- Texto

De La Blanca al puerto
Mi terruño, La Blanca, era inhóspito y seco, pero friolento en diciembre y en enero por los fuertes vientos que bajan del monte Los Chimalapas. Verde sólo en época de lluvia, con un río que estaba limpio y gozaba de agua abundante; Puerto México, al contrario, era lluvioso, con un norte que zumbaba y nos regalaba sus tolvaneras de arena, y con esto era parecido al viento que bajaba de la serranía azulada de mi pueblo.
El puerto era cálido y tierno, cuando el tiempo era propicio. Más todavía, cuando miraba a la luna luminosa, plena y grandota, salir como si emergiera del río. Esa ilusión sucedía, porque en la esquina de Corregidora, inicia la bajada de la calle Lerdo, y la luna, si venía redonda y brillante, daba esa sensación.
En La Blanca, la luna nacía de un cerro grandote pero ralo de árboles, que tenía frente al solar de tierra dura donde vivía. Así la vi nacer en ambos lugares,  y  hasta ahora, su hechizo, me sigue encantando como pechos de mujer, sin atinar a descubrir por qué.  Tal vez porque las mujeres están hechas de luna, y nosotros los hombres, de sol.
Las calles del puerto eran arenosas, semiplanas o con hondonadas y abruptas lomas de arena; las  había  también con lagunas que se formaban con la lluvia, ahí donde el agua se estancaba por no encontrar salida. Cuando llegaban, seguro que las calles se inundaban, de igual modo el vecindario, cuyo espacio terroso no aguantaba tanta agua.
Si llovía en la madrugada, el crepitar de las gotas en los techos de láminas de zinc, me despertaba, por muy dormido que estuviera. Era porque la lluvia caía igual a un galope de caballos desbocados, en ese cuarto que compartía con mi madre y mis hermanas.
Una ciudad lluviosa y viento zumbón acarreando arena, era el Puerto México que conocí en los años sesenta. Un pueblo triste y soleado, reseco y polvoriento el de La Blanca. En ambos dejé enterrado el corazón de mi niñez.
Del primero recuerdo su arenero pegándome en la cara y el ulular del viento fuerte y sonoro; del segundo, la soledad y el grito de la abuela gritándome: chiquitío, donde andas, o su regaño brusco, inmisericorde de un zapoteco ya españolizado: puerta gabiá, que traducido significa vete al diablo.

- Tarea A
Traduce al inglés esta oración del texto sobre La Blanca y el puerto: "En ambos dejé enterrado el corazón de mi niñez."

- Listado de datos
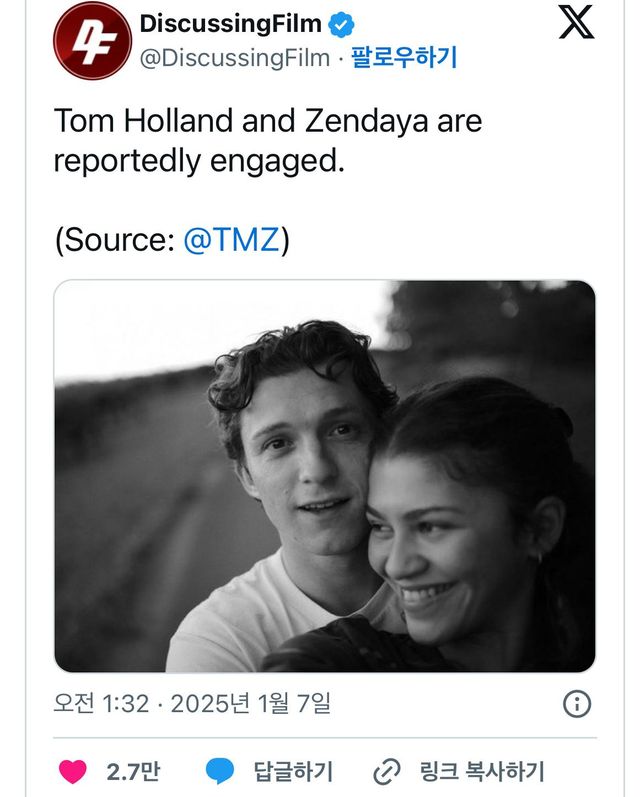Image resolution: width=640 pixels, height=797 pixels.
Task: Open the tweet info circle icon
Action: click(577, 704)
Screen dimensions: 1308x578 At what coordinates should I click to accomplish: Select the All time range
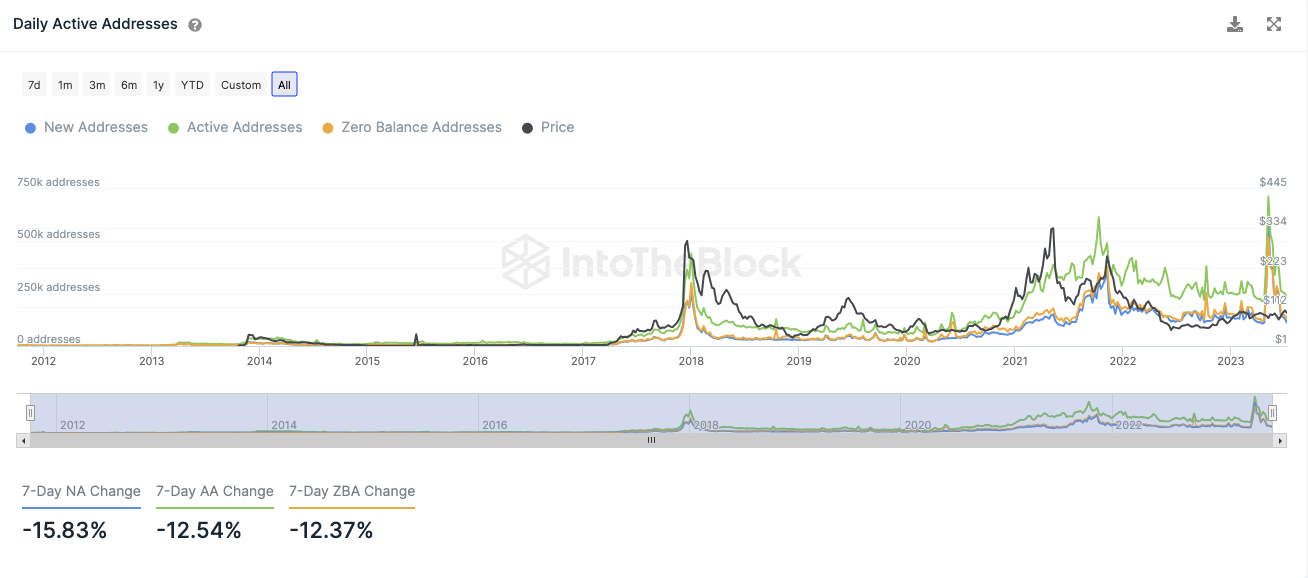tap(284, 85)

...

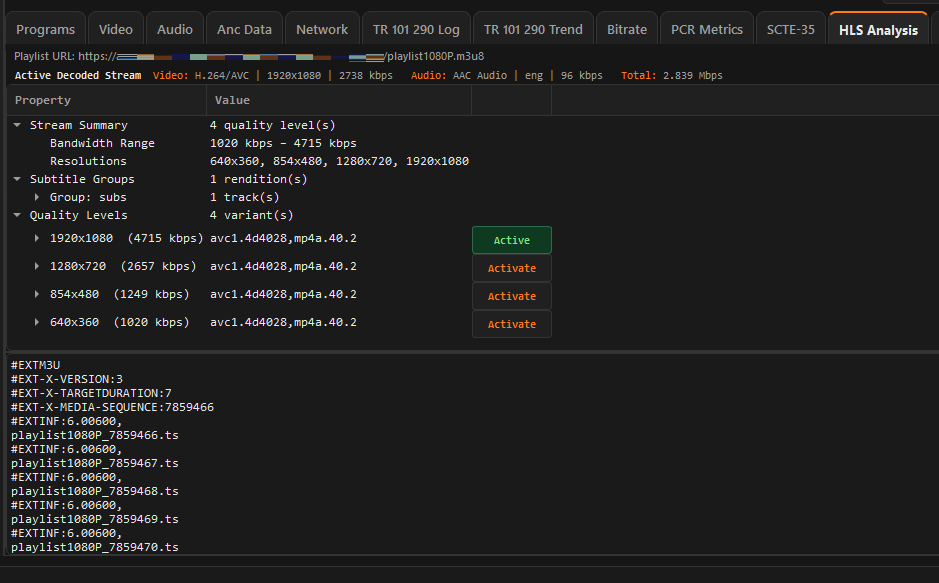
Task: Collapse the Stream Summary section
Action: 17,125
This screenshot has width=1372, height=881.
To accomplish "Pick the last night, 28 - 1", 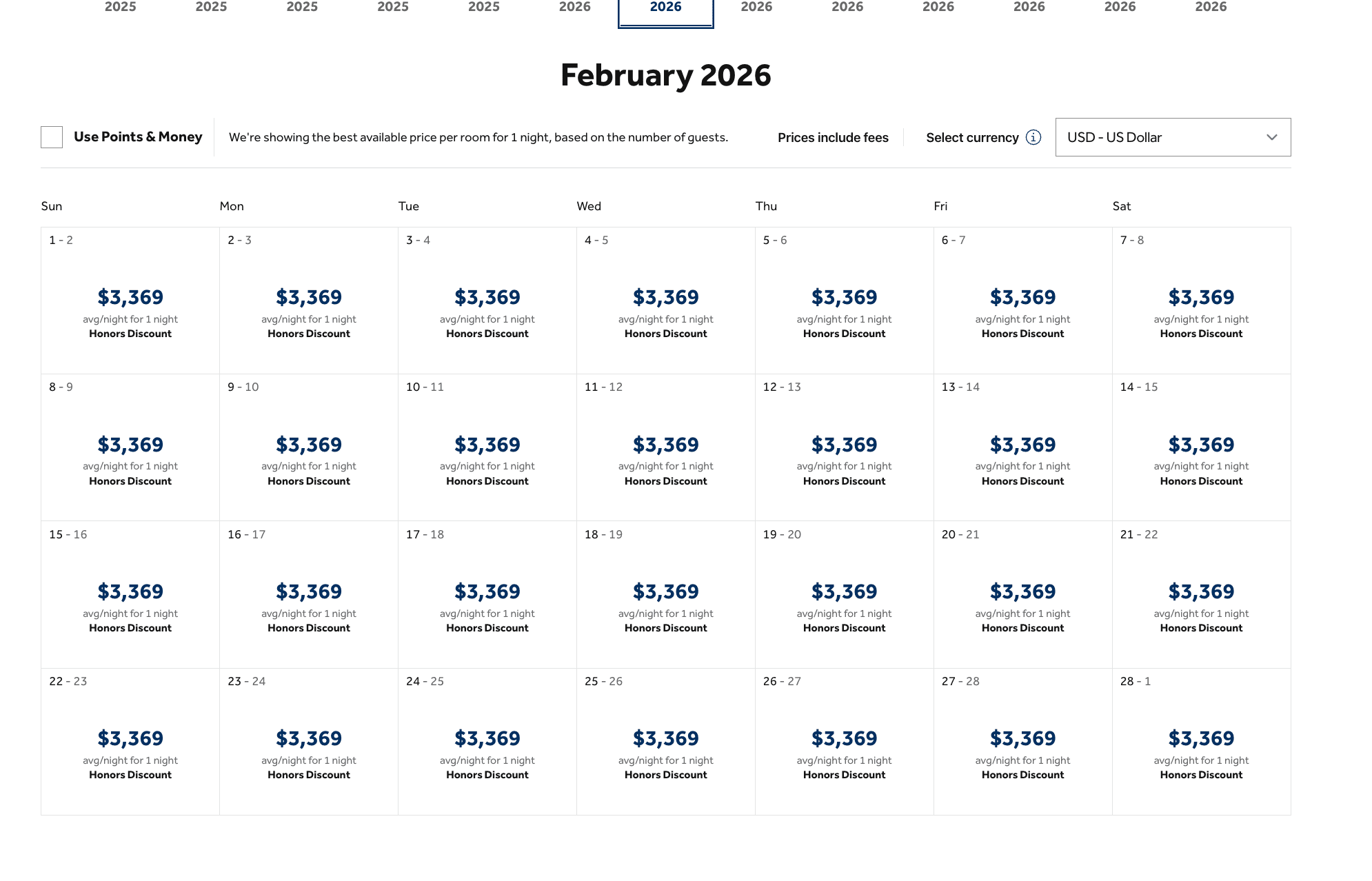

--

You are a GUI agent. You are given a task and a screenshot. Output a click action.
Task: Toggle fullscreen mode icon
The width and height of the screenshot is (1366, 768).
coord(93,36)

- Tarea B
Pasa a una lista JSON de cadenas, con una cadena por línea y sin las líneas en blanco, todo lo que va en las filas de arriba desde la que contiene "You are a GUI" hasta la que contiene "coord(93,36)", ambas incluidas.

- Respuesta A
In both I left the heart of my childhood buried.

- Respuesta B
[
  "You are a GUI agent. You are given a task and a screenshot. Output a click action.",
  "Task: Toggle fullscreen mode icon",
  "The width and height of the screenshot is (1366, 768).",
  "coord(93,36)"
]